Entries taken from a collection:
[Start of Attachment]
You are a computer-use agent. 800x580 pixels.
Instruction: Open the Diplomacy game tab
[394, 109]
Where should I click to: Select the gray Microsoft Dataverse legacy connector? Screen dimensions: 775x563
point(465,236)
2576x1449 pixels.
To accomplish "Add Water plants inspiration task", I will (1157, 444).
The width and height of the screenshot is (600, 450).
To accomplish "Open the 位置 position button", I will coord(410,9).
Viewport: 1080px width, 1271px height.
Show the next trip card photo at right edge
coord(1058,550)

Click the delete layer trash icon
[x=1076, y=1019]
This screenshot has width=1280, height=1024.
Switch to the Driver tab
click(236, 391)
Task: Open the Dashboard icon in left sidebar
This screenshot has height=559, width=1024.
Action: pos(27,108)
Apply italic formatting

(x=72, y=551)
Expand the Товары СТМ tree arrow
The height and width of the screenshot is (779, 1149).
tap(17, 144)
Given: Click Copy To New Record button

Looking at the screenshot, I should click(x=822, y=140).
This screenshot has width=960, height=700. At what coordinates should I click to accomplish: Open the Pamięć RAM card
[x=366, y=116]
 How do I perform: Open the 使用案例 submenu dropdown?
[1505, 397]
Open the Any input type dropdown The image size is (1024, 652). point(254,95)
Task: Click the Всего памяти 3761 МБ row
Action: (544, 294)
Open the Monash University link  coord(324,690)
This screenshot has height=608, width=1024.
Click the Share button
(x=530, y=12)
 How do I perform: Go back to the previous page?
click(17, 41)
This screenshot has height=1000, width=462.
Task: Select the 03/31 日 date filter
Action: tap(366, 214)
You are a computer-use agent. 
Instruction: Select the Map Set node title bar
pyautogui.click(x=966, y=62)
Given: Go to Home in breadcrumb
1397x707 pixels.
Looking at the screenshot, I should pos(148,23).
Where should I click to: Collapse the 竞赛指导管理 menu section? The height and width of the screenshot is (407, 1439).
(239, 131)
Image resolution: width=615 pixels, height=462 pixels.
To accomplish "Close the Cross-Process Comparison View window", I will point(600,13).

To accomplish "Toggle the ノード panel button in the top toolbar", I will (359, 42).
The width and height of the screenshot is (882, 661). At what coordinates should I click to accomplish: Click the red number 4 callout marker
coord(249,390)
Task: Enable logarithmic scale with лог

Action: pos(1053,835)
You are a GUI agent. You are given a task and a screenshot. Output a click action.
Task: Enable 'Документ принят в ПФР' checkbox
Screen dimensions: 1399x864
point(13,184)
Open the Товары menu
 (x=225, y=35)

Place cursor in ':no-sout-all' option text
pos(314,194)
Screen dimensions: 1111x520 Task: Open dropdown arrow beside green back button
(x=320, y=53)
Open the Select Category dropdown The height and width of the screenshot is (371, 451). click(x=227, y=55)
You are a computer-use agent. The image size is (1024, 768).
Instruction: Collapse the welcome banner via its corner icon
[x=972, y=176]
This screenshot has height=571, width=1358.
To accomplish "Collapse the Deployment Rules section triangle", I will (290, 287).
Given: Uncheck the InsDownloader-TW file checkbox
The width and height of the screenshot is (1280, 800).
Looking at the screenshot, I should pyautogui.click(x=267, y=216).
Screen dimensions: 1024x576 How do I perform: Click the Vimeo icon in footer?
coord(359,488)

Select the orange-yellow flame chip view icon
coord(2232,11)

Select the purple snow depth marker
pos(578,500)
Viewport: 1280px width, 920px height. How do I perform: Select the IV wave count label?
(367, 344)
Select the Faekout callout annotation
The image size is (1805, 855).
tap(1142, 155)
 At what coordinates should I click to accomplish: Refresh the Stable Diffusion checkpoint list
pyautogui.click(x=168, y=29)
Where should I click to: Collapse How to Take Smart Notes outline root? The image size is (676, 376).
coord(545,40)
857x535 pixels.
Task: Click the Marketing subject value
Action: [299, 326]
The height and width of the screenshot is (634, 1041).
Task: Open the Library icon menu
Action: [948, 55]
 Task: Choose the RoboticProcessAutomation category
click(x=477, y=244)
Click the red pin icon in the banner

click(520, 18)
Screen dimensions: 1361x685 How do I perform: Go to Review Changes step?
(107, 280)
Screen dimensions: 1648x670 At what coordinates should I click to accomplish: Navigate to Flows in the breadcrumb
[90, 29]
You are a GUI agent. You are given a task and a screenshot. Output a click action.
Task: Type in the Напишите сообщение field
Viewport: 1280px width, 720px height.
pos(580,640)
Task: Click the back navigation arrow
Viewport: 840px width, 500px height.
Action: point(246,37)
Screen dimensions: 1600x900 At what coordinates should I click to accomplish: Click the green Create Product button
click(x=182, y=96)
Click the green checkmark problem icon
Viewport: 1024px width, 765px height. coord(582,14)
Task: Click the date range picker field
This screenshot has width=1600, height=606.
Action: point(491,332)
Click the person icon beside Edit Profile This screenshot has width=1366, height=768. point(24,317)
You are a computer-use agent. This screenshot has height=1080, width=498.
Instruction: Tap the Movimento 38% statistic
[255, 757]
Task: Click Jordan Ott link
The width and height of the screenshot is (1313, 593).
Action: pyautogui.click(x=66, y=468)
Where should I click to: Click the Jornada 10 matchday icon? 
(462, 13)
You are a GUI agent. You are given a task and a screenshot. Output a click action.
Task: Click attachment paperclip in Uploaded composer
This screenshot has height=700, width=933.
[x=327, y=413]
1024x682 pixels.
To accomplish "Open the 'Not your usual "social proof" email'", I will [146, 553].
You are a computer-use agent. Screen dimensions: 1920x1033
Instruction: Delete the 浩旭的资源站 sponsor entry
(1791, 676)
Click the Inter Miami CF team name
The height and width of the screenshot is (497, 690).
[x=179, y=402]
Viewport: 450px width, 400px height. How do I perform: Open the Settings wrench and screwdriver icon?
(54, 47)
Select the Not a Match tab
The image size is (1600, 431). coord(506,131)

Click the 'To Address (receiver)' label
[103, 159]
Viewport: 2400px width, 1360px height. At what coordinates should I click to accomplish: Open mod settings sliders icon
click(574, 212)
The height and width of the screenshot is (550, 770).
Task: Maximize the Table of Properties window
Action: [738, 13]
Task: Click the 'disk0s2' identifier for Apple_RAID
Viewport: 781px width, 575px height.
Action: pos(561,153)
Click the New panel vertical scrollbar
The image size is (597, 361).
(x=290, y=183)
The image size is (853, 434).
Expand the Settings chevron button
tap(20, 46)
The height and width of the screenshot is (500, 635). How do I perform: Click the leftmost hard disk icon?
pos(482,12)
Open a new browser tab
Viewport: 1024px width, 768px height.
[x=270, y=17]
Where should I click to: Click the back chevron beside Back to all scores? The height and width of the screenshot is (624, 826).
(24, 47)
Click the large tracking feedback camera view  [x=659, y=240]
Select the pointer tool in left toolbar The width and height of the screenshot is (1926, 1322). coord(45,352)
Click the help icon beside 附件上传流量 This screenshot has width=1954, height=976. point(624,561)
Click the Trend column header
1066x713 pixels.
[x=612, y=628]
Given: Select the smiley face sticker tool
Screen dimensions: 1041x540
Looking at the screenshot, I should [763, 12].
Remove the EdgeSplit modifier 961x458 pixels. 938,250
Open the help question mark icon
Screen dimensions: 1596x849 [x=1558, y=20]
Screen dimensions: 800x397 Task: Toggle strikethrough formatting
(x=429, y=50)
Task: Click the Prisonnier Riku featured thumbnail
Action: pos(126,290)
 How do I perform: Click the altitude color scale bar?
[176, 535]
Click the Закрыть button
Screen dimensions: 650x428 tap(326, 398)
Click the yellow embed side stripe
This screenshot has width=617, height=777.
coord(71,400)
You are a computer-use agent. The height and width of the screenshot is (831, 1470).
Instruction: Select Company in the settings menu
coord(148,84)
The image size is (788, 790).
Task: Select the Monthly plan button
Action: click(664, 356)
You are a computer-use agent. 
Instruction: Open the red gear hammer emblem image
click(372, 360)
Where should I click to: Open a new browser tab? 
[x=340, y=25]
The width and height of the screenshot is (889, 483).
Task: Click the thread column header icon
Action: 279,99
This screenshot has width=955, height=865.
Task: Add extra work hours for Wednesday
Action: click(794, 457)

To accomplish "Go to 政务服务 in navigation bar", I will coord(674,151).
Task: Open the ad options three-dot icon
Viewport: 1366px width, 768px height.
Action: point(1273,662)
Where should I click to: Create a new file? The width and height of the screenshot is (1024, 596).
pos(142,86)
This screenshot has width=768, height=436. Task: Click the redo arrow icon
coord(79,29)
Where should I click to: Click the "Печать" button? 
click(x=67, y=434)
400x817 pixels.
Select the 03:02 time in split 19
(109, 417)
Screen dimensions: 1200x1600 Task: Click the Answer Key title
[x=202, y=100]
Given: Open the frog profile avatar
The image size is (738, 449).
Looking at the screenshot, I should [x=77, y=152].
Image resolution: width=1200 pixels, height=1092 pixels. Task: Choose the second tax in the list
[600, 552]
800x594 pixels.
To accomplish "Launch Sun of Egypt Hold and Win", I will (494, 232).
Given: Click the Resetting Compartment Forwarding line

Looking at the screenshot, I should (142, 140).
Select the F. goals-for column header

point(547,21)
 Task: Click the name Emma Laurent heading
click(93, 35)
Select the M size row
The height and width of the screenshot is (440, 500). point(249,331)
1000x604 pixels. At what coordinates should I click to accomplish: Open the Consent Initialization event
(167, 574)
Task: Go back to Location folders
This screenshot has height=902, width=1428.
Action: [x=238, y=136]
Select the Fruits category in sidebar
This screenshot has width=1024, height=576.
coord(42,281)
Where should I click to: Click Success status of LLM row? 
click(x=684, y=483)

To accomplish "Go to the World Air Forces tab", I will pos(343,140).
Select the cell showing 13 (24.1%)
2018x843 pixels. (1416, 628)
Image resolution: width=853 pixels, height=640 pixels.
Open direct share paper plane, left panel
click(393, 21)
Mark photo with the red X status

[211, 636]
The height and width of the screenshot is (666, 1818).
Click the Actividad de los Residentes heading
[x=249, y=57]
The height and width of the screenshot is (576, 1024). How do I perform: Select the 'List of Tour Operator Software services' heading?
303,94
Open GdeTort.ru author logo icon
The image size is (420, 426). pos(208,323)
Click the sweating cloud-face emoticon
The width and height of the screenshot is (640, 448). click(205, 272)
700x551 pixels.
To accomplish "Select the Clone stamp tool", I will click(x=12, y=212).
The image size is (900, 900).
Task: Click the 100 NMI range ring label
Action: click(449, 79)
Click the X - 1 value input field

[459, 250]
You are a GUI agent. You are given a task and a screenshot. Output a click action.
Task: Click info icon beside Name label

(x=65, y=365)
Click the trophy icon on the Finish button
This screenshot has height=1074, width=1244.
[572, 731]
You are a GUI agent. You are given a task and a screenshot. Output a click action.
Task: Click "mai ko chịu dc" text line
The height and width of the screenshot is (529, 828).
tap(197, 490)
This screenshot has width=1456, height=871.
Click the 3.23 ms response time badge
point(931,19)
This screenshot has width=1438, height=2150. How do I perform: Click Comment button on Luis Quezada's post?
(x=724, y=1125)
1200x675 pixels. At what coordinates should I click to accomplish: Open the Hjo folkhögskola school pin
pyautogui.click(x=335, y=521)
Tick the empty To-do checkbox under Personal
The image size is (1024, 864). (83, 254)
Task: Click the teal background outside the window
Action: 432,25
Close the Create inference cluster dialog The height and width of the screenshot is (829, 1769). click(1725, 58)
[End of Attachment]
* [TO DO] Quote the data above from the line containing "Screen dimensions: 1648x670" to the line containing "Task: Type in the Напишите сообщение field", inclusive, and stop.

* [PROBLEM SOLUTION]
Screen dimensions: 1648x670 At what coordinates should I click to accomplish: Navigate to Flows in the breadcrumb
[90, 29]
You are a GUI agent. You are given a task and a screenshot. Output a click action.
Task: Type in the Напишите сообщение field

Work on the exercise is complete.